Besonders bitter sei laut dem Vertrauten, dass auch jene Stars schweigen, mit denen der Blogger nach früheren Konflikten längst Frieden geschlossen zu haben glaubte. "All diejenigen, von denen er sich eine Nachricht gewünscht hat, all die Prominenten, mit denen er sich versöhnt hat, all diejenigen, die gesagt haben, sie seien seine Freunde. Keiner von ihnen tut irgendetwas. Er wird bald herausfinden, wer seine wahren Freunde sind", zitierte MailOnline den Familienfreund. Perez hatte unter anderem Lady Gaga (40), Katy Perry (41) und Adele (38) zu Beginn ihrer Karrieren unterstützt. Mit Khloé Kardashian (42) und Britney Spears (44) soll er sich nach jahrelangen abfälligen Kommentaren über ihr Aussehen wieder vertragen haben, und auch Amanda Bynes (40) sprach er während ihrer öffentlichen Probleme Zuspruch aus.
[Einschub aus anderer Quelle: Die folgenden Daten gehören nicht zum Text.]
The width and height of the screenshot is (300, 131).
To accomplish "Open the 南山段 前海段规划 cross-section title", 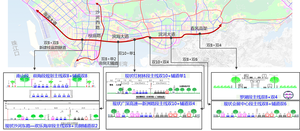I will pos(52,76).
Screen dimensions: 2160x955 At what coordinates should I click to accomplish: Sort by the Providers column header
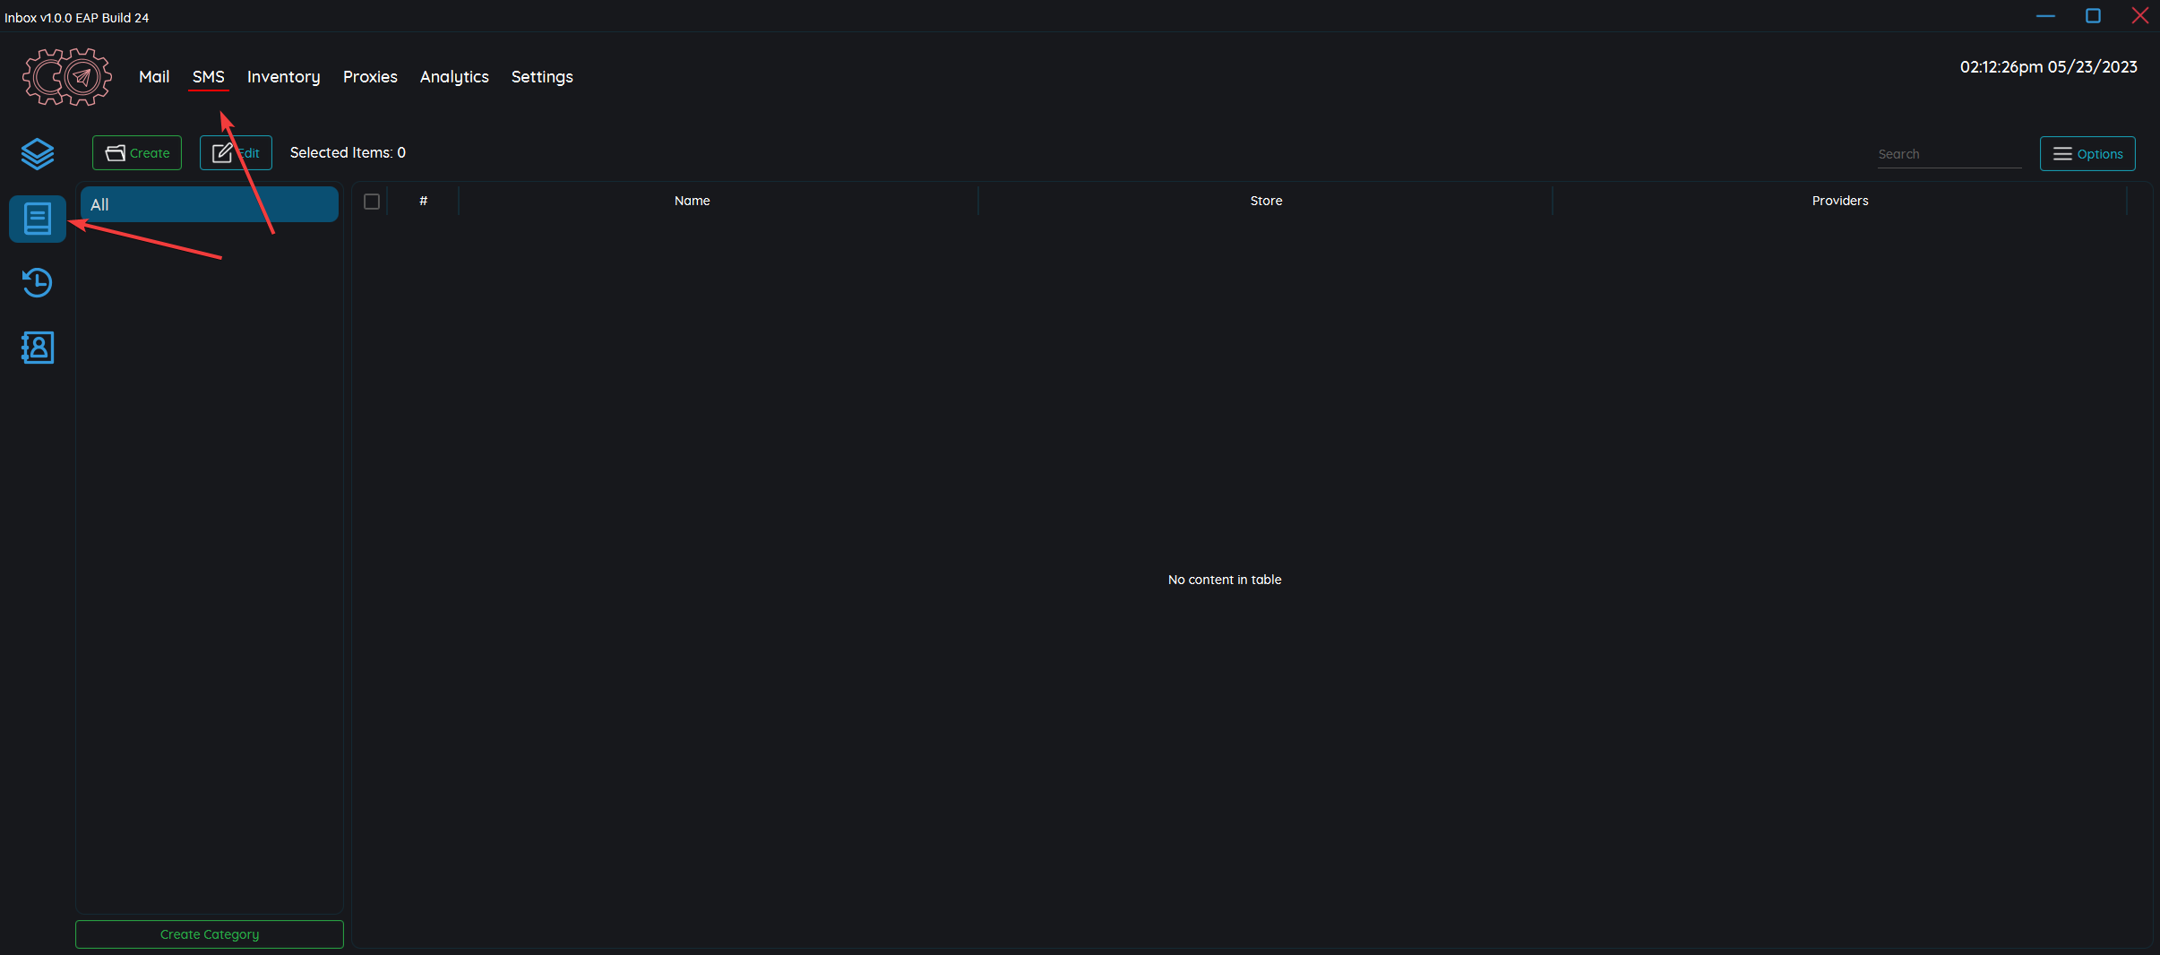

Perez' Kommunikation ist demnach bislang auf die engste Familie, das medizinische Personal und Menschen beschränkt, die unmittelbar an seiner Versorgung beteiligt sind. Behandelt wird er weiterhin stationär nach dem sogenannten Baker Act – einem Gesetz in Florida, das unter bestimmten Voraussetzungen eine unfreiwillige psychiatrische Untersuchung und eine vorübergehende Unterbringung erlaubt. Auslöser war Anfang August ein etwa 30-minütiger Livestream auf TikTok, in dem sich Perez offenbar selbst verletzte. Die Polizei verschaffte sich daraufhin Zugang zu seinem neuen Zuhause in Miami und brachte ihn in eine Klinik. Dort soll er seiner Familie signalisiert haben, dass er Hilfe braucht.